We can also implement this function for vectors. To avoid copying vectors each time we remove a duplicate, we can split that function into two parts. First, we find the indices of all duplicates and then we remove these from the vector in a single operation:

find_duplicates <- function(x, i = 1) {
    if (i >= length(x)) return(c())


    rest <- find_duplicates(x, i + 1)
    if (x[i] == x[i + 1]) c(i, rest)
    else rest
}
vector_rm_duplicates <- function(x) {
    dup <- find_duplicates(x)
    x[-dup]
}
vector_rm_duplicates(c(1, 1, 2, 2))
## [1] 1 2

R already has a built-in function for finding duplicates, called duplicated, and we could implement find_duplicates using it (it returns a boolean vector, but we can use the function which to get the indices of the TRUE values). It is a good exercise to implement it ourselves, though.

The structure is very similar to the list version, but here we return the result of the recursive call together with the current index if it is a duplicate and just the result of the recursive call otherwise.

This solution isn’t perfect. Each time we create an index vector by combining it with the recursive result, we are making a copy, so the running time will be quadratic in the length of the result (but linear in the length of the input). We can turn it into a linear time algorithm in the output as well by making a next list instead of a vector of the indices, and then translate that into a vector in the remove duplicates function before we index into the vector x to remove the duplicates. You can experiment with that as an exercise.

As another example of a recursive function where we need to combine results from recursive calls, we can consider computing the size of a tree. The base case is when the tree is a leaf. There it has size 1. Otherwise, the size of a tree is the sum of the size of its subtrees plus one:

size_of_tree <- function(node) {
  if (is.null(node$left) && is.null(node$right)) {
    size <- 1
  } else {
    left_size <- size_of_tree(node$left)
    right_size <- size_of_tree(node$right)
    size <- left_size + right_size + 1
  }
  size
}

Here, again, I assume that either both or none of the subtrees in a binary tree are NULL. We also use a slightly different approach to the function by setting the result in a local variable that is returned at the end:

tree <- make_node("root",
                  make_node("C", make_node("A"),
                                 make_node("B")),
                  make_node("D"))


size_of_tree(tree)
## [1] 5

If we wanted to remember the size of subtrees so we wouldn’t have to recompute them, we could attempt something like this:

set_size_of_subtrees <- function(node) {
  if (is.null(node$left) && is.null(node$right)) {
    node$size <- 1
  } else {
    left_size <- set_size_of_subtrees(node$left)
    right_size <- set_size_of_subtrees(node$right)
    node$size <- left_size + right_size + 1
  }
  node$size
}

But remember that data in R cannot be changed.

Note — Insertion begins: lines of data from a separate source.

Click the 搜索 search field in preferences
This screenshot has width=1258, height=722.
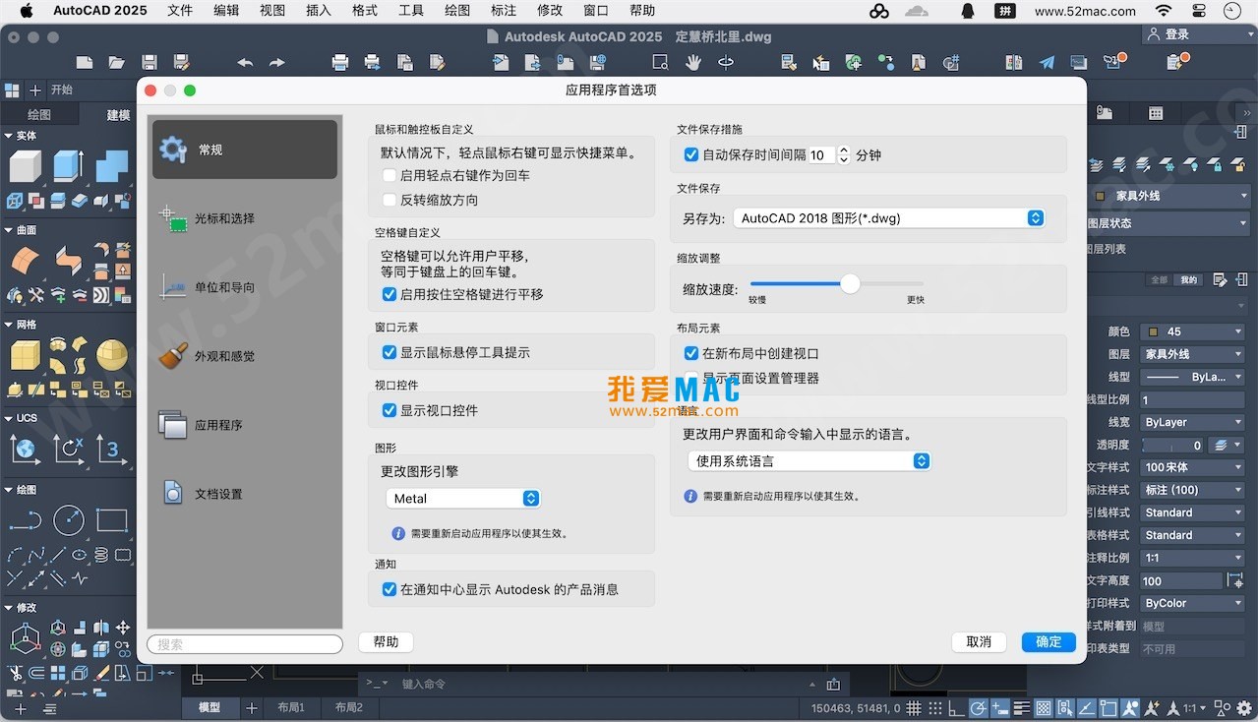tap(244, 643)
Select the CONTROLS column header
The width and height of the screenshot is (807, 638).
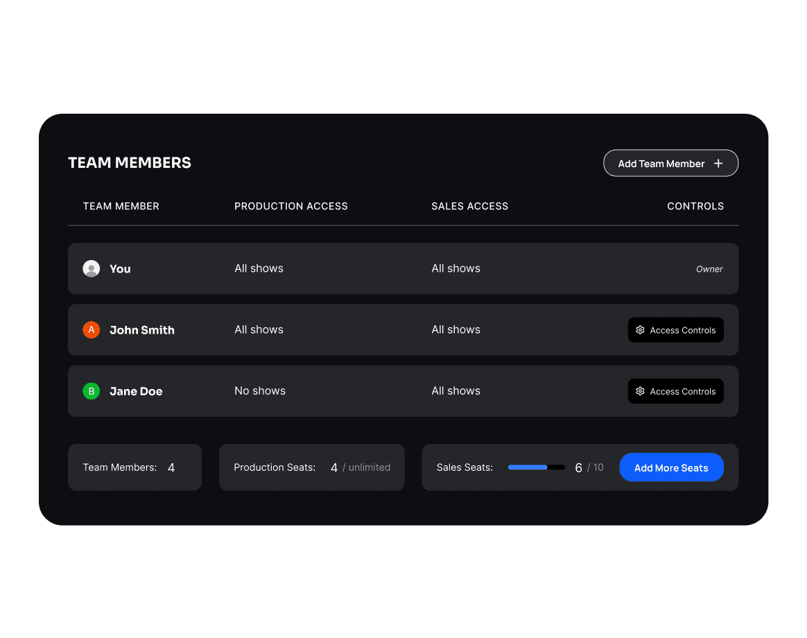pos(695,206)
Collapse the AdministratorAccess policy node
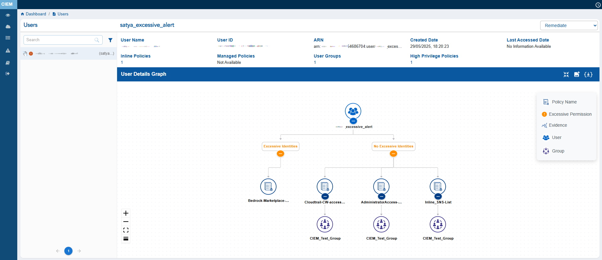602x260 pixels. 381,196
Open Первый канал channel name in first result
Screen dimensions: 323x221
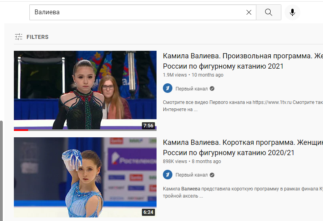[x=191, y=88]

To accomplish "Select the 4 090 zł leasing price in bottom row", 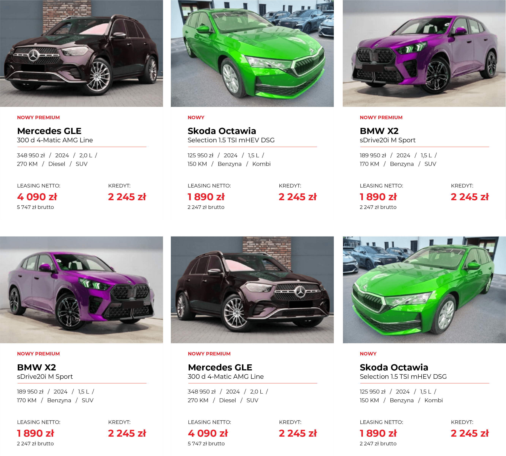I will tap(208, 433).
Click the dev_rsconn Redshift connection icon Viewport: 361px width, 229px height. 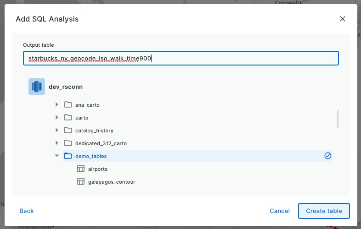(x=37, y=87)
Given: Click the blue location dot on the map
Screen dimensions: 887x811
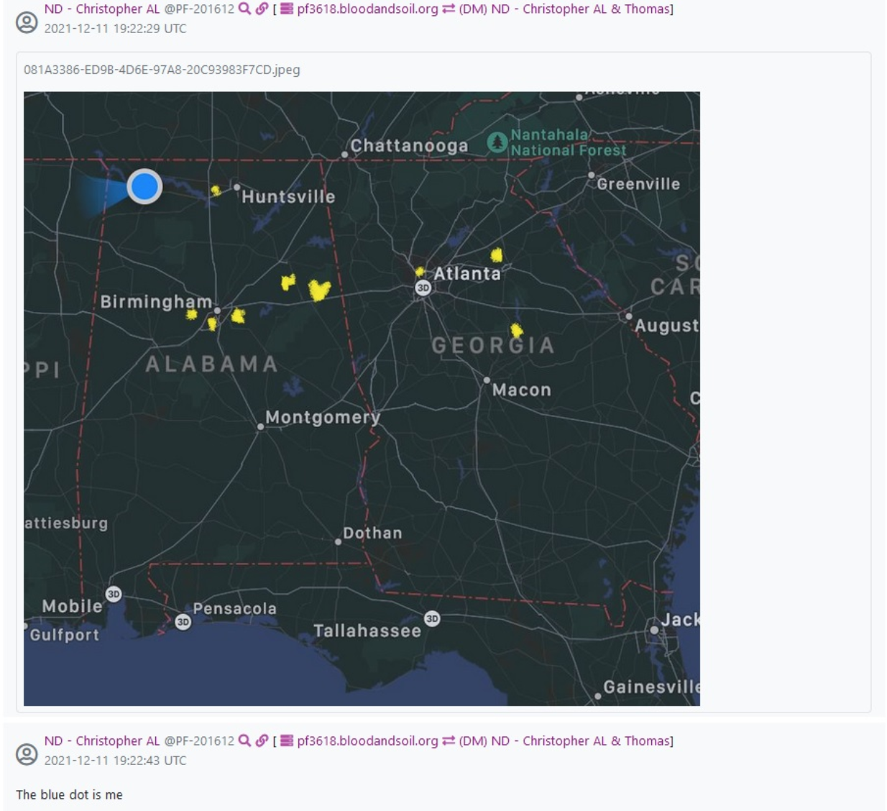Looking at the screenshot, I should [x=144, y=187].

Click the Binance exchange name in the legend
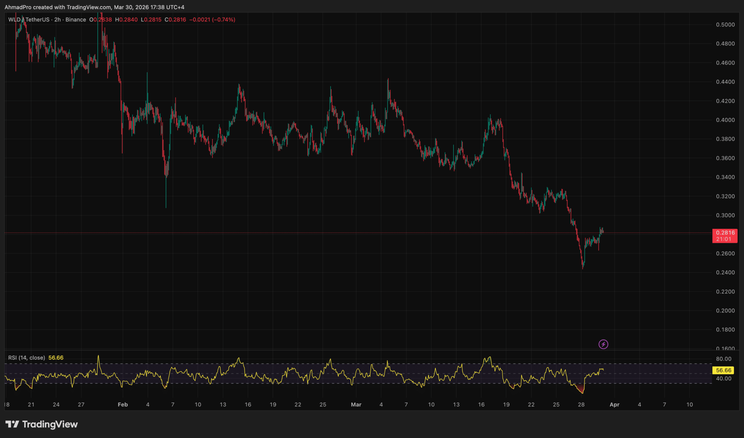point(76,20)

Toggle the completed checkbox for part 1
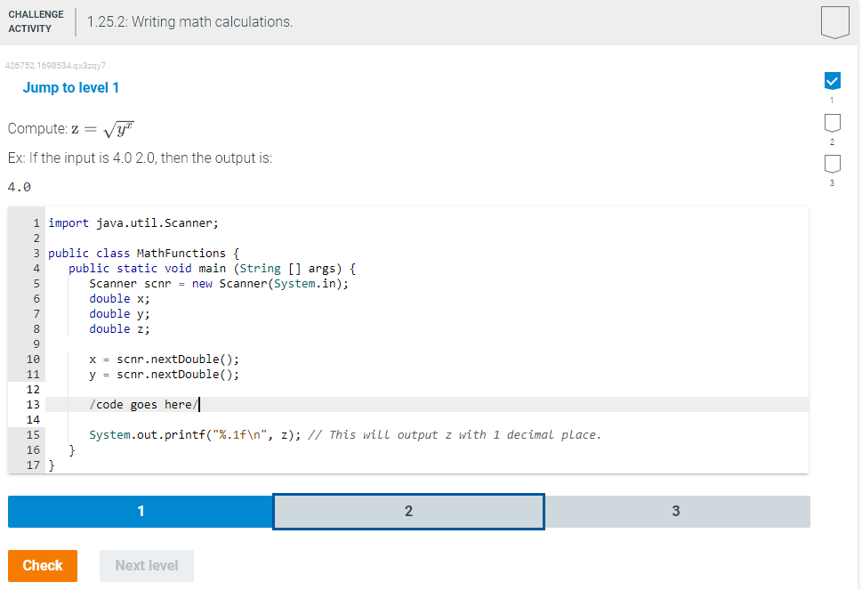click(832, 80)
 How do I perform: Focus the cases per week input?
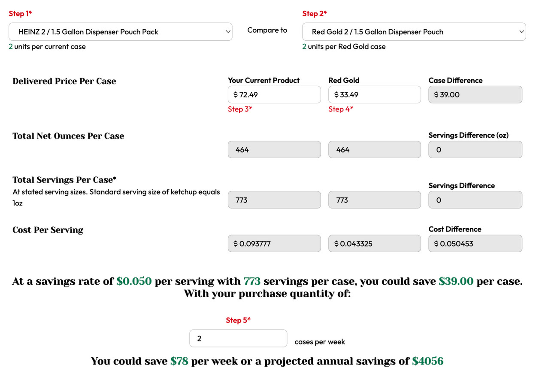[238, 338]
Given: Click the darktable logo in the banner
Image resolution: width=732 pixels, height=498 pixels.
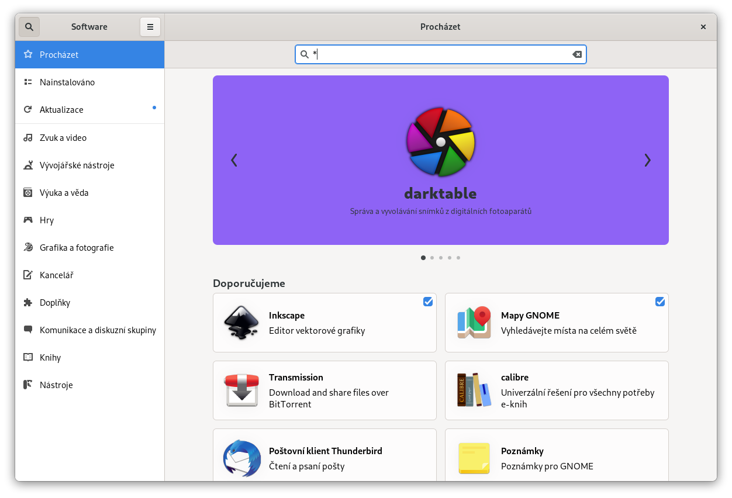Looking at the screenshot, I should tap(441, 141).
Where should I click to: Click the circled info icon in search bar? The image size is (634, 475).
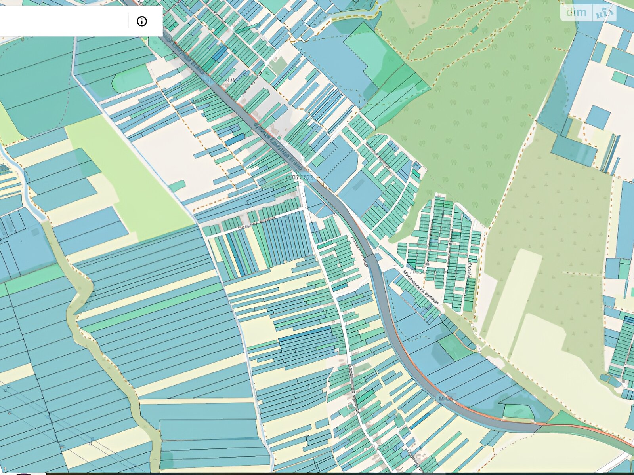141,21
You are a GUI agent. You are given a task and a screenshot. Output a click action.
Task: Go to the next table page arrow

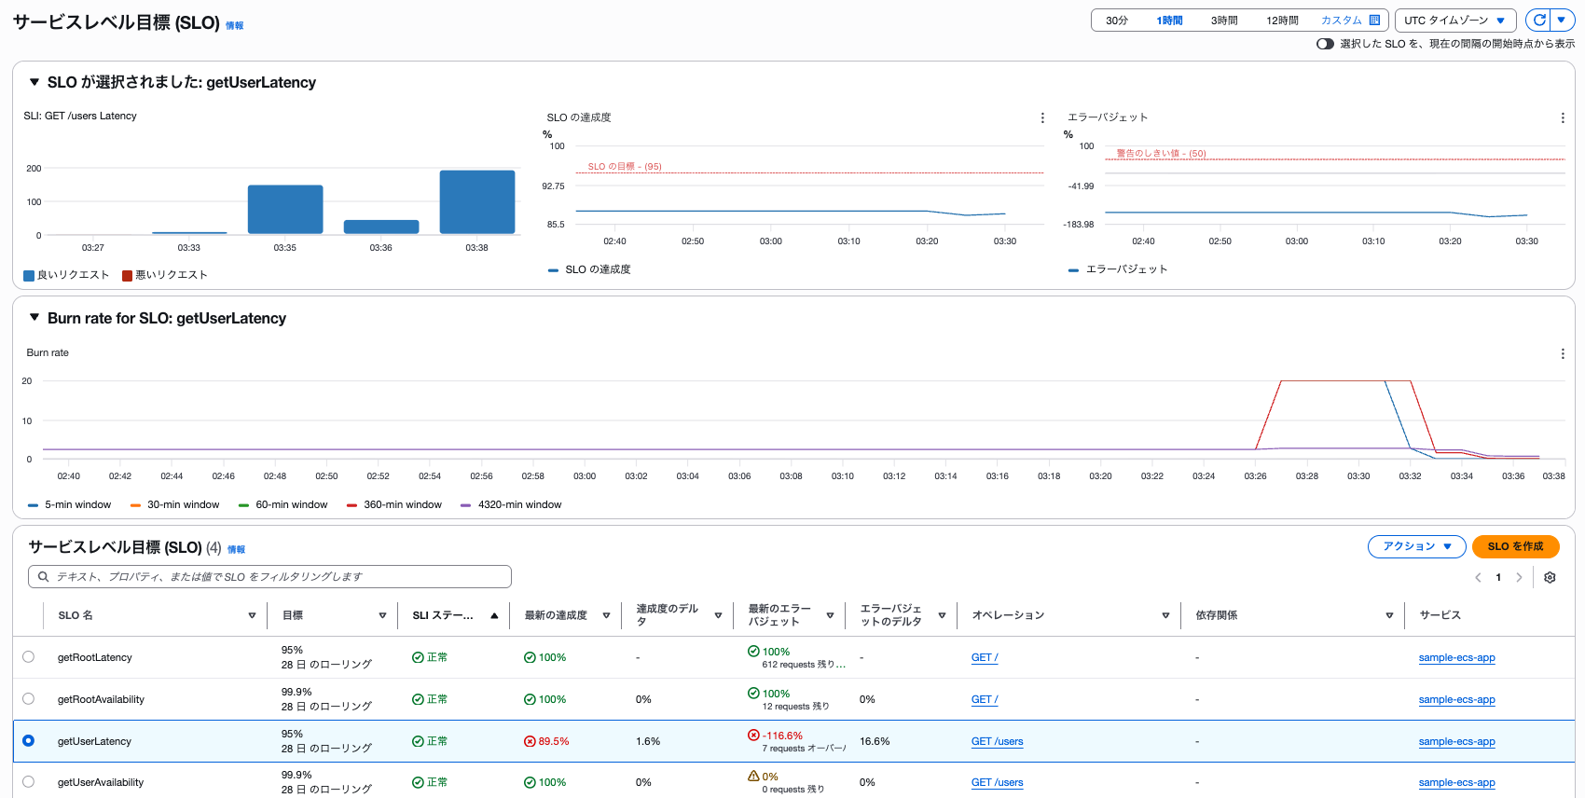1519,578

If we run this function on a tree, it would create nodes that knew the size of a subtree, but these nodes would be copies and not the nodes in the tree we call the function on:

set_size_of_subtrees(tree)
## [1] 5
tree$size
## NULL

To actually remember the sizes, we would have to construct a whole new tree where the nodes knew their size. So we would need this function:

set_size_of_subtrees <- function(node) {
  if (is.null(node$left) && is.null(node$right)) {
    node$size <- 1
  } else {
    left <- set_size_of_subtrees(node$left)
    right <- set_size_of_subtrees(node$right)
    node$size <- left$size + right$size + 1
  }
  node
}


tree <- set_size_of_subtrees(tree)
tree$size
## [1] 5

Another thing we can do with a tree is compute the depth-first-numbers of nodes. There is a neat trick for trees you can use to determine if a node is in a given subtree. If each node knows the range of depth-first-numbers, and we can map leaves to their depth-first-number, we can determine if it is in subtree just by checking if its depth-first-number is in the right range.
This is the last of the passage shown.